La tormenta indefectiblemente arranca el minuto que pisás la calle y el colectivo ese que todos los días pasa más o menos puntual se termina demorando 40 minutos. Lo esperás bajo un techito que chorrea justo encima de tu cartera y para cuando llega, la cola es interminable y te subís entre una masa empapada de seres humanos apretujados unos contra otros hasta que llegás a tu casa.
Ah, home sweet home.
Bueno, no tan sweet.
La ventana de la cocina está completamente estrellada por lo que asumís es una rama que se desprendió y hay vidrios, hojas y agua por todos lados. El charco acumulado ya está llegando al parquet del living y es cuestión de horas para que se hinche todo. Malditos flotantes de departamentos nuevos, de parquet no tienen nada. Trapo de piso, palita y a envolver los vidrios. El agua sigue entrando y ensayo un bloqueo provisorio con el interior de una cortina de baño. Me creo bastante astuta, entra chiflete pero no agua.
Juro que en el colectivo no me di cuenta que la cosa venía tan fuerte.
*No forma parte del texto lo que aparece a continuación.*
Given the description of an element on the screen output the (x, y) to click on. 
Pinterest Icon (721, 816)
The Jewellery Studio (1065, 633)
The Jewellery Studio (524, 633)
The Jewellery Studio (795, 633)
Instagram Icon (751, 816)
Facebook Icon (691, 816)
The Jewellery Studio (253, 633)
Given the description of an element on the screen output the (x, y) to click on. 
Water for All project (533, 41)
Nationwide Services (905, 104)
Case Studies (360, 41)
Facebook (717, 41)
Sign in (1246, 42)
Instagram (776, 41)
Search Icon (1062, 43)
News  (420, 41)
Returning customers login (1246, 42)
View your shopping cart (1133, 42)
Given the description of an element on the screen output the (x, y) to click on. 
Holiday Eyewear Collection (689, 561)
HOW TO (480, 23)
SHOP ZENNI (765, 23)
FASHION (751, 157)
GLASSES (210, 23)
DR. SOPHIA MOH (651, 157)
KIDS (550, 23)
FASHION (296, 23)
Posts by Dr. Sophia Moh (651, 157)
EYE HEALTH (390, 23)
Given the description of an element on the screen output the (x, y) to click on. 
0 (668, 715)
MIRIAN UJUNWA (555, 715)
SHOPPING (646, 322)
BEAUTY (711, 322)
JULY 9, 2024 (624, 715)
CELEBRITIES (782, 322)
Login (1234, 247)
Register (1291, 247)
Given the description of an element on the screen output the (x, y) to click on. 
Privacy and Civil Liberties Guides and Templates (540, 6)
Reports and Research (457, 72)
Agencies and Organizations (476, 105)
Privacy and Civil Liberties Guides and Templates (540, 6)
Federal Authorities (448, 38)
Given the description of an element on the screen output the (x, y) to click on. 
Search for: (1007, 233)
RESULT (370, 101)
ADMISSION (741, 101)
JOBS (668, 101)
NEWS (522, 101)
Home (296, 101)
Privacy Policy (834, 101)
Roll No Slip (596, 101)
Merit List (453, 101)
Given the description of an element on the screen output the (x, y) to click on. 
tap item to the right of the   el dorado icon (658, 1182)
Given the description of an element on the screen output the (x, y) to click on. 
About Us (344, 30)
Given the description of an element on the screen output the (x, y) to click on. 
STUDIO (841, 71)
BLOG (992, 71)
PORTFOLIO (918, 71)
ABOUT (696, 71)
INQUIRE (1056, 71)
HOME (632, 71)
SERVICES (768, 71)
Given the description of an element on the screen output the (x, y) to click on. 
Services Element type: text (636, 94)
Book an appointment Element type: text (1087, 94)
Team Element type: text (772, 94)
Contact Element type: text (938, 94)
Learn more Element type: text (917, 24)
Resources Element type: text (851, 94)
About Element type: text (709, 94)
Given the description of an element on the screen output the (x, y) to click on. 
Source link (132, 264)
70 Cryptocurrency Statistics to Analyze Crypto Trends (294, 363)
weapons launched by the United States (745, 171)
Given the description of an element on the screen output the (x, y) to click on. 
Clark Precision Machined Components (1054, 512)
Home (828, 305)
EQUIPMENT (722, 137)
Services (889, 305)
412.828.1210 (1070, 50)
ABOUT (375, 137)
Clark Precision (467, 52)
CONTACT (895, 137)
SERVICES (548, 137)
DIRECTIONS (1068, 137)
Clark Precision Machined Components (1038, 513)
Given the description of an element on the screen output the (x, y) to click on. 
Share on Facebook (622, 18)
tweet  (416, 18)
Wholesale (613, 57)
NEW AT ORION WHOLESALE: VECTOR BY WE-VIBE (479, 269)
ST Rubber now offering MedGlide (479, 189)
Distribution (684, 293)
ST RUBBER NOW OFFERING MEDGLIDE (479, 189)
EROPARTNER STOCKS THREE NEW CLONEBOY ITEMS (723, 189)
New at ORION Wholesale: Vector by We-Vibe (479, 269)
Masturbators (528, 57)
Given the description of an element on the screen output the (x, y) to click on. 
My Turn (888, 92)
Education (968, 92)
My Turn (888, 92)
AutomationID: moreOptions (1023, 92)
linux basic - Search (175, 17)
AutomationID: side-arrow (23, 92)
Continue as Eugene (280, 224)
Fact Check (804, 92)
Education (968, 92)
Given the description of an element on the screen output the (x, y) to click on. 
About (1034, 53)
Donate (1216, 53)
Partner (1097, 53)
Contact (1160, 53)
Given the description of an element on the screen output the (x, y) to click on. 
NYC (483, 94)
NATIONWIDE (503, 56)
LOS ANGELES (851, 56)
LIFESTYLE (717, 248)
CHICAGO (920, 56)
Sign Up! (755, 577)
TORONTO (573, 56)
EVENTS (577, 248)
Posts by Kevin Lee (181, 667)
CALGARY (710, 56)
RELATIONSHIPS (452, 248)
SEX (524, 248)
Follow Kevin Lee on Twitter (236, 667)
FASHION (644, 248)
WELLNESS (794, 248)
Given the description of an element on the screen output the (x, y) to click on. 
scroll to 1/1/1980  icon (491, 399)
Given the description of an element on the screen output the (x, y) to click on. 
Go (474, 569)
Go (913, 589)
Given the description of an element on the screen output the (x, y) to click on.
Esta mañana me entero de los destrozos, hasta edificios derrumbados en Palermo y gente que se quedó sin su casa. No puedo ni pensar en la situación de perder tu casa, de perder ese lugar al que normalmente volvés en busca de refugio, a ese lugar donde buscás tranquilidad y protección y encontrarlo así como lo encontró esa gente.
Hablo con Pedro y le cuento lo que pasó con el vidrio de la cocina y el agua que entró y toda una rosca acerca de la vulnerabilidad y el espacio propio y la ventana que ahora queda totalmente abierta y qué pasa si entra alguien mientras no estoy y si llamo al seguro para ver si están los cristales cubiertos y bla bla bla...
-Esa es una cosa medio femenina me parece, la de hacerse un drama por las cosas de la casa. Es plata, nada más, se arregla. Fin del problema.
Esa practicidad masculina. Llamás, arreglás, pagás, no te angustiás. Fin del cuento. Ahora, me sigo preguntando ¿Qué cosas (de las cotidianas) son las que preocupan a los hombres entonces? Le pregunto. Se ríe pero no contesta.